| ============= |
| zoned-storage |
| ============= |
| |
| Zoned Block Devices (ZBDs) divide the LBA space into block regions called zones |
| that are larger than the LBA size. They can only allow sequential writes, which |
| can reduce write amplification in SSDs, and potentially lead to higher |
| throughput and increased capacity. More details about ZBDs can be found at: |
| |
| https://zonedstorage.io/docs/introduction/zoned-storage |
| |
| 1. Block layer APIs for zoned storage |
| ------------------------------------- |
| QEMU block layer supports three zoned storage models: |
| - BLK_Z_HM: The host-managed zoned model only allows sequential writes access |
| to zones.

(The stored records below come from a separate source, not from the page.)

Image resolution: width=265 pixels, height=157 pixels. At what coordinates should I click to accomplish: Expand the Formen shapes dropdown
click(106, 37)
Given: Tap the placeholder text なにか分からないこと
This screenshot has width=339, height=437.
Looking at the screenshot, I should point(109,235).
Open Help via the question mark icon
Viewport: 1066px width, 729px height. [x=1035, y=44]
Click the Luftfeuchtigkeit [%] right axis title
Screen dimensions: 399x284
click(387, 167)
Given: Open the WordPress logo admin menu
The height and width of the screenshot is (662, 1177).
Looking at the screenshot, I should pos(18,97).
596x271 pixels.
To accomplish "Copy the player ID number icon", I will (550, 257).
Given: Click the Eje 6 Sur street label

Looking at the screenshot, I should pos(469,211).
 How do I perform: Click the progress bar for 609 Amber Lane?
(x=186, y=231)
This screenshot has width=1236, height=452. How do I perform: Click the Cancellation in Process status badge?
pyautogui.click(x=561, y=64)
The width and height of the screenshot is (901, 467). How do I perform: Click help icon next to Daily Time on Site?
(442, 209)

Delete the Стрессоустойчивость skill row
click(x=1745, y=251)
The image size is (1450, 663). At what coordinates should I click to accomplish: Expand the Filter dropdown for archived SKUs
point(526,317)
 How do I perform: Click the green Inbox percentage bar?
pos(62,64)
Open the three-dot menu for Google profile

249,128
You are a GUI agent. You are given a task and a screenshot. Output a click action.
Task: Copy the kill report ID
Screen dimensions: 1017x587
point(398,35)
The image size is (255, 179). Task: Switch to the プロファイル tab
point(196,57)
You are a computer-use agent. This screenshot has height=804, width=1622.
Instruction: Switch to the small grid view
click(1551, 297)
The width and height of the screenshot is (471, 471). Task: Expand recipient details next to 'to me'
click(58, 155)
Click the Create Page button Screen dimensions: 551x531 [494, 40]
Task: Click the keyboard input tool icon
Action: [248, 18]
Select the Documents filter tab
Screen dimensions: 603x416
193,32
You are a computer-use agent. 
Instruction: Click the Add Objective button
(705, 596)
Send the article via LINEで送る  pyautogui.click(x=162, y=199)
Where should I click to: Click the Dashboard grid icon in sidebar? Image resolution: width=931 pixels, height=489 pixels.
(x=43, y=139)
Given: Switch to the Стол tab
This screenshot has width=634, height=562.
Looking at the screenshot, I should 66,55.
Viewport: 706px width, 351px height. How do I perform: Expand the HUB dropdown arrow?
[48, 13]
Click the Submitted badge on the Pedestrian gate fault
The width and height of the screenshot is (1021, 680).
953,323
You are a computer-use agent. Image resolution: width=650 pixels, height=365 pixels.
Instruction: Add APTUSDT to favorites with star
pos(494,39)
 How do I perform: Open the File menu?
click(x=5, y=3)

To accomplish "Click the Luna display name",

It supports ZBD-specific I/O commands that can be used by a host to |
| manage the zones of a device. |
| - BLK_Z_HA: The host-aware zoned model allows random write operations in |
| zones, making it backward compatible with regular block devices. |
| - BLK_Z_NONE: The non-zoned model has no zones support. It includes both |
| regular and drive-managed ZBD devices. ZBD-specific I/O commands are not |
| supported. |
| |
| The block device information resides inside BlockDriverState. QEMU uses |
| BlockLimits struct(BlockDriverState::bl) that is continuously accessed by the |
| block layer while processing I/O requests. A BlockBackend has a root pointer to |
| a BlockDriverState graph(for example, raw format on top of file-posix). The |
| zoned storage information can be propagated from the leaf BlockDriverState all |
| the way up to the BlockBackend. If the zoned storage model in file-posix is |
| set to BLK_Z_HM, then block drivers will declare support for zoned host device. |
| |
| The block layer APIs support commands needed for zoned storage devices, |
| including report zones, four zone operations, and zone append. |
| |
| 2. Emulating zoned storage controllers |
| -------------------------------------- |
| When the BlockBackend's BlockLimits model reports a zoned storage device, users |
| like the virtio-blk emulation or the qemu-io-cmds.c utility can use block layer |
| APIs for zoned storage emulation or testing. |
| |
| For example, to test zone_report on a null_blk device using qemu-io is:: |
| |
| $ path/to/qemu-io --image-opts -n driver=host_device,filename=/dev/nullb0 -c "zrp offset nr_zones" |
| |
| To expose the host's zoned block device through virtio-blk, the command line |
| can be (includes the -device parameter):: |
| |
| -blockdev node-name=drive0,driver=host_device,filename=/dev/nullb0,cache.direct=on \ |
| -device virtio-blk-pci,drive=drive0 |
| |
| Or only use the -drive parameter:: |
| |
| -driver driver=host_device,file=/dev/nullb0,if=virtio,cache.direct=on |
| |
| Additionally, QEMU has several ways of supporting zoned storage, including: |
| (1) Using virtio-scsi: --device scsi-block allows for the passing through of |
| SCSI ZBC devices, enabling the attachment of ZBC or ZAC HDDs to QEMU. |
| (2) PCI device pass-through: While NVMe ZNS emulation is available for testing |
| purposes, it cannot yet pass through a zoned device from the host. To pass on |
| the NVMe ZNS device to the guest, use VFIO PCI pass the entire NVMe PCI adapter |
| through to the guest. Likewise, an HDD HBA can be passed on to QEMU all HDDs |
| attached to the HBA. |